祖母の家に泊まった

2才か3才頃。

 

自分が住んでいる家は駅から不動産屋さんが言えば12分位かもしれないが、実際に歩くと30分くらいかかる。祖母の家は同じ駅から子どもの足でも10分弱の距離であった。一人で家の周りで遊んでいたのだろうが、気がついたら迷子として交番にいた。

あなたの家は何処と聞かれると分からなくて、おばあちゃんの家は?と聞かれればそこ、と言えたのだろうが、分からないなら交番へ連れて行ってあげると言われてそのまま付いて行ってしまったのだろう。
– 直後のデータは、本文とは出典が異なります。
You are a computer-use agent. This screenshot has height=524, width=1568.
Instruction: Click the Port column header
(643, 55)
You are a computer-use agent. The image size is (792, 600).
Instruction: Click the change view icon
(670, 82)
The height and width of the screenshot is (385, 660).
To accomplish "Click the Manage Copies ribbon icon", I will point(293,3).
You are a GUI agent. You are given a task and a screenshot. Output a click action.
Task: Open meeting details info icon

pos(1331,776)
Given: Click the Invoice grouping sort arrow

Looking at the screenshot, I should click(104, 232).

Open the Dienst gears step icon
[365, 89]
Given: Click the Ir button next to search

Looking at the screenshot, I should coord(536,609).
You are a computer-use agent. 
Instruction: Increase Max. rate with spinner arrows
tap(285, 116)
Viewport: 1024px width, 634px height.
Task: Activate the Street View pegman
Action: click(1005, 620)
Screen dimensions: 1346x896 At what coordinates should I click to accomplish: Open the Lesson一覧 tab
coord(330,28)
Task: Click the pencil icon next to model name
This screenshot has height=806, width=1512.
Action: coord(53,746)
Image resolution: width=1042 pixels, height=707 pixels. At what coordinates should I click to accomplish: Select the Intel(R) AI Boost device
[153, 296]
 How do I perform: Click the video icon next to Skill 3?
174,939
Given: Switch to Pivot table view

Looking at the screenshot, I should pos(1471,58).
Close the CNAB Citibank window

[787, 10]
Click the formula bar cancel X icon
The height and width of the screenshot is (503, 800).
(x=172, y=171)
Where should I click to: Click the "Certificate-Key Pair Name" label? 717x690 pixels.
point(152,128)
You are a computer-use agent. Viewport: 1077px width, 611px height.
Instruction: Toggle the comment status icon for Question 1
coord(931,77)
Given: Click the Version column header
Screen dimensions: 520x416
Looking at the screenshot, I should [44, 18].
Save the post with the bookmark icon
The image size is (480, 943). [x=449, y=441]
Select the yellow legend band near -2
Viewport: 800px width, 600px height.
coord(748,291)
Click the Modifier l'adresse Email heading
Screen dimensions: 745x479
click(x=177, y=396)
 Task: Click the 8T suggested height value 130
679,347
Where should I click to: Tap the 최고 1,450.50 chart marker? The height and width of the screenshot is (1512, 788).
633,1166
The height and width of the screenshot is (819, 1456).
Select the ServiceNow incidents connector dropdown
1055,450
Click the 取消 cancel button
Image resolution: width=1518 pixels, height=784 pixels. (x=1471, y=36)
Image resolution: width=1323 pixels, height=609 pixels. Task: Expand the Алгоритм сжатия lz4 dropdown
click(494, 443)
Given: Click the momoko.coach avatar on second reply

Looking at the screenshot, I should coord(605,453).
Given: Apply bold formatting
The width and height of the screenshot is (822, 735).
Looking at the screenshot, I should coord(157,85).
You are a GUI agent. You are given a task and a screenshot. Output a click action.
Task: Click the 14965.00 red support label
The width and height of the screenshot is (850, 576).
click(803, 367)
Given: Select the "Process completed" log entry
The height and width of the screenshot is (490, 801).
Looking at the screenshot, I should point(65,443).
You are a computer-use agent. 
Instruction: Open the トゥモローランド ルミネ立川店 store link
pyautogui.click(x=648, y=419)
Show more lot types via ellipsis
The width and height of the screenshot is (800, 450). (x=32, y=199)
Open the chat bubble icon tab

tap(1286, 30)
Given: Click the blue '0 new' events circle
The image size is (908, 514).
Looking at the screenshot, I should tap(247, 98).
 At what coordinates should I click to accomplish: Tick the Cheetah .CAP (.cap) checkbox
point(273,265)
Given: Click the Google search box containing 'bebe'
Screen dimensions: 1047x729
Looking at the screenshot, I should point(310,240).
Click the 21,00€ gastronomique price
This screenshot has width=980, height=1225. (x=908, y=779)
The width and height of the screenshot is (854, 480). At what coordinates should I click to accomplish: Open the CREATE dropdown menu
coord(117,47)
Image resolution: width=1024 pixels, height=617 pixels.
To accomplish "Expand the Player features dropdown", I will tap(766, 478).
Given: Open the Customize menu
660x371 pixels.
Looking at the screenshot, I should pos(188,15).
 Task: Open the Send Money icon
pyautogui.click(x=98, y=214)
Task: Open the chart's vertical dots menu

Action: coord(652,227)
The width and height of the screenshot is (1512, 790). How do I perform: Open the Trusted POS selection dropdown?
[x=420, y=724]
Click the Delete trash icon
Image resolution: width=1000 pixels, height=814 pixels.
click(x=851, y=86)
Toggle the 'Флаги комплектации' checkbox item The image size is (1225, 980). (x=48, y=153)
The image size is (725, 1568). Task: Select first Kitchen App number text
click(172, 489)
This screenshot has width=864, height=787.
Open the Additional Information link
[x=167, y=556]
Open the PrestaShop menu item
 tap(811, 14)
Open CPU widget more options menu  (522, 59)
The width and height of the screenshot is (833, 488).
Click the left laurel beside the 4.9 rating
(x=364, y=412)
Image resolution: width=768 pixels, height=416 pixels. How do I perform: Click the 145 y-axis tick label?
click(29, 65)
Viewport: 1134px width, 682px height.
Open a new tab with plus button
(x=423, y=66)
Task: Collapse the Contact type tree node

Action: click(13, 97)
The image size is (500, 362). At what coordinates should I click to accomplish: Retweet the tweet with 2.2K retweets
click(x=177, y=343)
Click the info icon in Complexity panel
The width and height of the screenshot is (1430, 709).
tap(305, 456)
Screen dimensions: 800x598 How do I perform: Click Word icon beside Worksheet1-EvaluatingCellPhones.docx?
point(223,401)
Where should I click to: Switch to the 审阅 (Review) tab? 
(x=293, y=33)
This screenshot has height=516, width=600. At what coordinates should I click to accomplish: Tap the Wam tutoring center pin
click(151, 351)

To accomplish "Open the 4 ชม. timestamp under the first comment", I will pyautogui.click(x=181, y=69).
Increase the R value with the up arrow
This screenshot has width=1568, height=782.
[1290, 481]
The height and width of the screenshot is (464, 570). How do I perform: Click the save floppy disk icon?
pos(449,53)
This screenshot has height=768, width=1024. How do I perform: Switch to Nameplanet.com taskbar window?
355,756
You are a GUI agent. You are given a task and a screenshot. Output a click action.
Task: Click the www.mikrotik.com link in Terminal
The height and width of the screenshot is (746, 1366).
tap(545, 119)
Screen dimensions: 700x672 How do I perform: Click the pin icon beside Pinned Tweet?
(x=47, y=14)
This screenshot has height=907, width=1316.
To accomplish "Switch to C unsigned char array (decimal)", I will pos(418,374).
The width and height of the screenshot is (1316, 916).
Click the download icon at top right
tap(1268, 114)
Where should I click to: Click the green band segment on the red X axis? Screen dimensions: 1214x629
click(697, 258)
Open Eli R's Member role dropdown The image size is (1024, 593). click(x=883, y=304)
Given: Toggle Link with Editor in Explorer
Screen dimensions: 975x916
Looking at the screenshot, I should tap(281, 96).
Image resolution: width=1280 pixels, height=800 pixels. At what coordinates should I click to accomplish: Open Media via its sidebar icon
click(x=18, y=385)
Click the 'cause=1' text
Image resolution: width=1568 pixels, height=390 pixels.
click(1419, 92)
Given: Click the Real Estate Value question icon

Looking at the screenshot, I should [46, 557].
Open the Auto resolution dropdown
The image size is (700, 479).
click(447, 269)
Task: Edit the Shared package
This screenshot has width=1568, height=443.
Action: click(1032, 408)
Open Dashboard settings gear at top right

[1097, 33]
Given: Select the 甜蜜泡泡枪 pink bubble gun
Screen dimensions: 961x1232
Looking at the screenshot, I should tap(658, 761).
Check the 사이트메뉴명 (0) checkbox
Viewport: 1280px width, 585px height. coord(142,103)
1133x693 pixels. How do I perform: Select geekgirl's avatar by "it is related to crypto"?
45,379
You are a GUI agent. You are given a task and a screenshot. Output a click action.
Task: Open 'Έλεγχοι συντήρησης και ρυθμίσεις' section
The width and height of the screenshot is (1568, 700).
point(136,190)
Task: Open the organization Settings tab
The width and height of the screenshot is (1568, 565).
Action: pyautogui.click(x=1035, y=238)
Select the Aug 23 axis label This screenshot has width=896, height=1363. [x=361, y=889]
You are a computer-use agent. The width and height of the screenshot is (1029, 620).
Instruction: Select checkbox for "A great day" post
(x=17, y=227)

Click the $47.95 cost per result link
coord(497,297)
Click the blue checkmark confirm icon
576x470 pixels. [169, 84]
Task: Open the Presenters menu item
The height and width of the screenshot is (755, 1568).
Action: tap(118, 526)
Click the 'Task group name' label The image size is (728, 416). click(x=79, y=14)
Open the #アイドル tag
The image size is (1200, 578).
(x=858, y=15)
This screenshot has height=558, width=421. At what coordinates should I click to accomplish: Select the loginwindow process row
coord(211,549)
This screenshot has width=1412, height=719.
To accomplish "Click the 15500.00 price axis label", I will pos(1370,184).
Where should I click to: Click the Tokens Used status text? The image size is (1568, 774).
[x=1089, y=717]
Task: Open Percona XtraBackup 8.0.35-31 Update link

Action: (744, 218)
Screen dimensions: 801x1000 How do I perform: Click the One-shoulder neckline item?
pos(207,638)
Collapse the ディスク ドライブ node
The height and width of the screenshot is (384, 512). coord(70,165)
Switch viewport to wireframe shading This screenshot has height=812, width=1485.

自分が迷子という自覚はないので、何処かに遊びに来たと思っていたのかもしれない。

お巡りさんが私に名前は?と聞くのだが、3歳頃の私はどれ位答えられたのだろう。靴を脱がせて名前が書いてあるか調べていたがわからなかったようで、そのあとの記憶は出前のラーメンを食べている。(さすがに食べ物の記憶だけはだけはしっかり覚えている)そのうち家族が来て、帰った様な。

 

年が近くて弟、妹が年子で生まれたが、母親が出産の時に祖母の家に預けられた。

祖母は朝30分以上、仏壇の前でお題目をあげていた。私も隣で一緒に手を合わせて拝んでいた。短いローソクが1本終わるとその火にもう一本つけてそこに立てる。一本が20分くらいだから2本はその倍の時間。

 

子どもの頃はそうやってどの家でも、神棚を拝んで、仏壇を拝んでそれから朝御飯、というのが当たり前だった気がする。でも東京の新しい家にはだんだんなくなってしまったのだろうか。今はそういう時間がなくなってしまった気がする。私もおばあちゃん程の長さではないけれど、毎朝神棚と仏様に手を合わせる。当たり前に受け継いで、受け継がれていく事を願いながら。

 

今の日本人は聞けば無宗教という人が多いとは言うけれど、実際にはどうなのだろう。ほとんどの人は子どもの頃はそういう暮らしだったのではないだろうか。

昔に戻ればというのはどの時代を考えるのかによるし、どこが良かったとか悪かったとか両方あると思う。けれど、無くさなくてもよかったものはちゃんと持ち続けていきたいと思う。便利さや合理性ばかりに進んでいくのではなく、心の中が豊かでいられる様な暮らしを考えていきたい。